_What the task asks_
Please work out how many lines in the data below contain "option", and reply with that number alone.

--------

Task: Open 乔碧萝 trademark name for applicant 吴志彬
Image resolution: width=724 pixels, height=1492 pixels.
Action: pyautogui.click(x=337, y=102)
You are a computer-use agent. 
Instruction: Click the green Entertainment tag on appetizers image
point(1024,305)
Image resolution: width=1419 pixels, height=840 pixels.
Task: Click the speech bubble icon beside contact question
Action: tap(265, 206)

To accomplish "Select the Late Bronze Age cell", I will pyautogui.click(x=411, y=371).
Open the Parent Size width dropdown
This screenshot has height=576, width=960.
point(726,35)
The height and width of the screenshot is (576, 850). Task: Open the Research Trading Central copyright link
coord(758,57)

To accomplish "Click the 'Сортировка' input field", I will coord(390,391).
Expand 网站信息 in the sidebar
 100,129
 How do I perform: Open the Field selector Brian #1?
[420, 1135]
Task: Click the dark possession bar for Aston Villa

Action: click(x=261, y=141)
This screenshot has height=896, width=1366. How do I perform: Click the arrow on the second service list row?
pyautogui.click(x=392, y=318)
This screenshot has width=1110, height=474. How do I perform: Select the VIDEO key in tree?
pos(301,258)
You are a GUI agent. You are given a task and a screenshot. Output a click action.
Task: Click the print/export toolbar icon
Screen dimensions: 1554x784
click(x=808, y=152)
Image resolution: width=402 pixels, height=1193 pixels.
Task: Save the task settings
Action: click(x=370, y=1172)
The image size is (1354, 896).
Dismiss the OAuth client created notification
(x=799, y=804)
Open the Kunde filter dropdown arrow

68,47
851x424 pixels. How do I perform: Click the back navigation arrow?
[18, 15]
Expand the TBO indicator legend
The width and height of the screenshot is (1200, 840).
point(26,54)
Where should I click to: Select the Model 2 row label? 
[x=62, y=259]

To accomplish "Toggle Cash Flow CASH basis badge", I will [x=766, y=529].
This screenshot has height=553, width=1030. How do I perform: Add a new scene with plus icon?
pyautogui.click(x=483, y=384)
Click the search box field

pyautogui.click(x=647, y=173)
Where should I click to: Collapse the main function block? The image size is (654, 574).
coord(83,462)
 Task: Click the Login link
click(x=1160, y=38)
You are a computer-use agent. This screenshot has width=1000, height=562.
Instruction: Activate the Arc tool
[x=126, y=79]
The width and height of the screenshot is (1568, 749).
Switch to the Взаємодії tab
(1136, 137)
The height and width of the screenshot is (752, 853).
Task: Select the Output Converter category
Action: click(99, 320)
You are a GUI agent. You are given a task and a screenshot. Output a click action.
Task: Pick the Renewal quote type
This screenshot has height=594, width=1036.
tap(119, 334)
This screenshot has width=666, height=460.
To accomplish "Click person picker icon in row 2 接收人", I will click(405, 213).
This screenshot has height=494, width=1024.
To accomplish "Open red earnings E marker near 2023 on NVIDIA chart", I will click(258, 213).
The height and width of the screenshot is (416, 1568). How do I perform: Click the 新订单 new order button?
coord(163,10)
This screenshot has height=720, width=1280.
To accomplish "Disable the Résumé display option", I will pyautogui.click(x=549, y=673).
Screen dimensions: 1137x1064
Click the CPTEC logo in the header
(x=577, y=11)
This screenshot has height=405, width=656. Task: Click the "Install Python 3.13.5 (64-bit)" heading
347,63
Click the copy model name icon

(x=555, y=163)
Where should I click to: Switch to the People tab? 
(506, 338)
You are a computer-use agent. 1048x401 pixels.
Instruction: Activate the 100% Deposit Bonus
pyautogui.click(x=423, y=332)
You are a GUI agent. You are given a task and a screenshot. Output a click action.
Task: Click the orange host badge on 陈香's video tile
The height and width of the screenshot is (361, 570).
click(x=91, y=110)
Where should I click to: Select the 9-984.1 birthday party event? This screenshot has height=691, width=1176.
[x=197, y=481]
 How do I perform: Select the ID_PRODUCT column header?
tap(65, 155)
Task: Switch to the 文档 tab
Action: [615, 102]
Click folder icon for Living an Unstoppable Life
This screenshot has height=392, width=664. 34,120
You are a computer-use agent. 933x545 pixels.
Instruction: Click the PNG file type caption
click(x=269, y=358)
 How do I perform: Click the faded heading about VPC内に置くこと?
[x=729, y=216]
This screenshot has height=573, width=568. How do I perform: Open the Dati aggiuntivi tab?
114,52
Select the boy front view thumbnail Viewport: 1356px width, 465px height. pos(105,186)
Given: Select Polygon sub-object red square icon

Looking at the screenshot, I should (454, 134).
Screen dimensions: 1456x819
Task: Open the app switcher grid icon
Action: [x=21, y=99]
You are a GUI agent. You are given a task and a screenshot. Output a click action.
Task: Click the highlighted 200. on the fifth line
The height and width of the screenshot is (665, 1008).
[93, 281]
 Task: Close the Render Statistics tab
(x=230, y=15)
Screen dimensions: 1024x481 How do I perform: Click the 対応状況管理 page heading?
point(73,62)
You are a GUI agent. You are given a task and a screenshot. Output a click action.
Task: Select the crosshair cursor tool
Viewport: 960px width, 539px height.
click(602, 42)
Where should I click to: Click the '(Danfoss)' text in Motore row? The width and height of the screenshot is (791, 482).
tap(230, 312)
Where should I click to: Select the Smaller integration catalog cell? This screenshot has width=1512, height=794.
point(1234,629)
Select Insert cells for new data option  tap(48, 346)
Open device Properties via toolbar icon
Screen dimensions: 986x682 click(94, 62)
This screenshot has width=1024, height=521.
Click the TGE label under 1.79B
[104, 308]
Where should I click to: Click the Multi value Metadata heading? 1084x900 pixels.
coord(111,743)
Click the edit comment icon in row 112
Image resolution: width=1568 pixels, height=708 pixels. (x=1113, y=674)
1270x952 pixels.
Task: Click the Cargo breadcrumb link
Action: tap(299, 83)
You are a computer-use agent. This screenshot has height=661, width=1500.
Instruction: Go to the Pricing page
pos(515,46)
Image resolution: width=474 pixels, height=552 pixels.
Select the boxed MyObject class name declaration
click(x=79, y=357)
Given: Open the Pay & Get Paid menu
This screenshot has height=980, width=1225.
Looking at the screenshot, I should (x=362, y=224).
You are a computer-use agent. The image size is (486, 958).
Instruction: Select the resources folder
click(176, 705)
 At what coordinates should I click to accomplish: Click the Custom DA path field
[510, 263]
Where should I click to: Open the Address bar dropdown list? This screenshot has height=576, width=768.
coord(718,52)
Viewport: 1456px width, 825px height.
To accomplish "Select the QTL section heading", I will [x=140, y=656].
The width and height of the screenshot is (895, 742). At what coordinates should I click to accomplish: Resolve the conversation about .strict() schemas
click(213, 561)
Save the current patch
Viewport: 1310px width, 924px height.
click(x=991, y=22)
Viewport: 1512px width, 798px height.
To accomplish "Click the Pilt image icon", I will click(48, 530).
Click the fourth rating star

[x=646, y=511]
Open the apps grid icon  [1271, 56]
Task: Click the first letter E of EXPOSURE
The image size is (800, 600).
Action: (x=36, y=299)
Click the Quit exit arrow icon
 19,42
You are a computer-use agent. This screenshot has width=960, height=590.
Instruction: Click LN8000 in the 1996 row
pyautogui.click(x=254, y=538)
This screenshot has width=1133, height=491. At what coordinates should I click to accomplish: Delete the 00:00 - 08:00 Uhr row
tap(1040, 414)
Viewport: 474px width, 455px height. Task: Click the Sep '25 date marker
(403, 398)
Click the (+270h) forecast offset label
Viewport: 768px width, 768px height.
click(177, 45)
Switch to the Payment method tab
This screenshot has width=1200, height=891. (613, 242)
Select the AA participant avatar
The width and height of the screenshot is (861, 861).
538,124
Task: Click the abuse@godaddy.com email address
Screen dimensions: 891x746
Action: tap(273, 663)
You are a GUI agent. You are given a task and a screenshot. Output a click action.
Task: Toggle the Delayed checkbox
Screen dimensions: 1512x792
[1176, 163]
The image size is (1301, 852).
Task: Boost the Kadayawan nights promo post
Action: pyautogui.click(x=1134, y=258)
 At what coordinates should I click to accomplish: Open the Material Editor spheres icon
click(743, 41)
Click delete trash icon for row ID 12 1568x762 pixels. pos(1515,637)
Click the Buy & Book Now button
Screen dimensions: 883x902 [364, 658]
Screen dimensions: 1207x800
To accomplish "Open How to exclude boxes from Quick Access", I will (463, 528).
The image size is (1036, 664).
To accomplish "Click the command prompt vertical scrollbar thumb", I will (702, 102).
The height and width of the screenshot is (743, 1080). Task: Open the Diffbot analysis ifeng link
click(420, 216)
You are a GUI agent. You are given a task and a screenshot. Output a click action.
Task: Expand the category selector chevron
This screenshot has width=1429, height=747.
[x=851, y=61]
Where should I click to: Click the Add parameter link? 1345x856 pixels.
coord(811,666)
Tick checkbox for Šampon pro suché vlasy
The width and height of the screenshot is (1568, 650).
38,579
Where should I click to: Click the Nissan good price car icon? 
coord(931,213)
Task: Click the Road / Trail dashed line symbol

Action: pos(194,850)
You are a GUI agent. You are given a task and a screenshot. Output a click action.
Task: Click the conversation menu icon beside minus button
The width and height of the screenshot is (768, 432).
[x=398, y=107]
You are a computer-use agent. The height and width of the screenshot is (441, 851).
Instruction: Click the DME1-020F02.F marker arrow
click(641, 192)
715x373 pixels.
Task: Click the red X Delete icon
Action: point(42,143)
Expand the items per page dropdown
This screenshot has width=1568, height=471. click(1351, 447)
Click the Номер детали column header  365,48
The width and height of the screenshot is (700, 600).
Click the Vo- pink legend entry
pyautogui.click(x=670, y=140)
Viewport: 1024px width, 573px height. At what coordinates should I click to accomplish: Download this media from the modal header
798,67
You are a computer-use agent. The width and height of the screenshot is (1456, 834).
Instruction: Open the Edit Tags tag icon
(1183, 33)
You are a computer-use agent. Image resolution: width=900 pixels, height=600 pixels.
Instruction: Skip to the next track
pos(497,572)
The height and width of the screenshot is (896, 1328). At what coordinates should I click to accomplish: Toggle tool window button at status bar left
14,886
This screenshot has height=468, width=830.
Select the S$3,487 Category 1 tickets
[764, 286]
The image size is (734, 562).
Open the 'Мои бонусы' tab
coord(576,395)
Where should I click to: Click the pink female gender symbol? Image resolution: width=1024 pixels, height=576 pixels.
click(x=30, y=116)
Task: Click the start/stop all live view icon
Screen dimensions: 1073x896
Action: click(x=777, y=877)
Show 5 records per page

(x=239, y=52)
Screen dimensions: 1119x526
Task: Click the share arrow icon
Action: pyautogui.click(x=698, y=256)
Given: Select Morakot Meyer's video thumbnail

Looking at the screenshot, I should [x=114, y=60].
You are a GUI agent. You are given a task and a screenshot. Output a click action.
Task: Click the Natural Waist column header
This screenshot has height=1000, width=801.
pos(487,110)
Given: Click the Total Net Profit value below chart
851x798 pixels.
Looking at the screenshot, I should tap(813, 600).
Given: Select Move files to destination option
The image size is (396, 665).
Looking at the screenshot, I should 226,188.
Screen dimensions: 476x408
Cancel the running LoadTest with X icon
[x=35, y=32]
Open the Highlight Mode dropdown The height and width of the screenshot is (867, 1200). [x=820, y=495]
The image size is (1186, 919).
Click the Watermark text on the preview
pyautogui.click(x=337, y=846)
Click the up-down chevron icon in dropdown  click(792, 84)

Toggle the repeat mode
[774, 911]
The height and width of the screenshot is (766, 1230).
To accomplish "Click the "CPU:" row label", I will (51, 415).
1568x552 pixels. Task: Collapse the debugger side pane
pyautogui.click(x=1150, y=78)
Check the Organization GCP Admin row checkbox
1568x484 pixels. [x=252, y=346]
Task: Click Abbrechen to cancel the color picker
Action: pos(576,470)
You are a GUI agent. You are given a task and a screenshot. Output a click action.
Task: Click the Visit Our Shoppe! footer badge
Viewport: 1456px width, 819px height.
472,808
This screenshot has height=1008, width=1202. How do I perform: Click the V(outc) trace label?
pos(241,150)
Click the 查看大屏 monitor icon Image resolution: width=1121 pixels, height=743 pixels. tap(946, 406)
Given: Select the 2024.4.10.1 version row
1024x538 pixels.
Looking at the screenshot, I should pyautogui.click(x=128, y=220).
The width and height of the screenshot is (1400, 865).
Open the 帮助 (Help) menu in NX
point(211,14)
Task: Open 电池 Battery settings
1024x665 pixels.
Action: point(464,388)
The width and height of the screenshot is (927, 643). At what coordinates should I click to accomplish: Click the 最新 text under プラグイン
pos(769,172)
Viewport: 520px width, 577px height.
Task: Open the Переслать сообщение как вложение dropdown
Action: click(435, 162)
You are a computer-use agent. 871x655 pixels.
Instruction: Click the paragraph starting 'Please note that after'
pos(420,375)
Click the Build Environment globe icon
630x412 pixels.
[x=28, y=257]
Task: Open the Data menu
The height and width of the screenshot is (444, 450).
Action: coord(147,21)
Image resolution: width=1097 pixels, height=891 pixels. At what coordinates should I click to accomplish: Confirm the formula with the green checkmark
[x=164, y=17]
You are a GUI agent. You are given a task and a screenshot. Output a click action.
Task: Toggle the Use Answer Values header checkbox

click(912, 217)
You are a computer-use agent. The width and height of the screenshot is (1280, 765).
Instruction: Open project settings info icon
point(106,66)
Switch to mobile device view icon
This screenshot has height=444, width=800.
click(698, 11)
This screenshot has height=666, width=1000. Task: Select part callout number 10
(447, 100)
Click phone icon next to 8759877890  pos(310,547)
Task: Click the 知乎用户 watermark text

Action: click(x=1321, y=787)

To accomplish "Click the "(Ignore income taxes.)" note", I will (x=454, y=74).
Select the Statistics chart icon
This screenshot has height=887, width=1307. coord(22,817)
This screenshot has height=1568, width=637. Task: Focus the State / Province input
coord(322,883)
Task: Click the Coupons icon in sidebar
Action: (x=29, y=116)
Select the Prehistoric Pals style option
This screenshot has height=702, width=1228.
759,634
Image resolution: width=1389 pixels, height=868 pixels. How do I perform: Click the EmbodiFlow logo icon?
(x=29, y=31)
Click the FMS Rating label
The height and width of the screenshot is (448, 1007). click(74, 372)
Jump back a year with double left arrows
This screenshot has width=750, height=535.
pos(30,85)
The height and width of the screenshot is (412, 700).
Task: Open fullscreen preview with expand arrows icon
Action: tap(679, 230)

--------

_Solution to the exercise_
4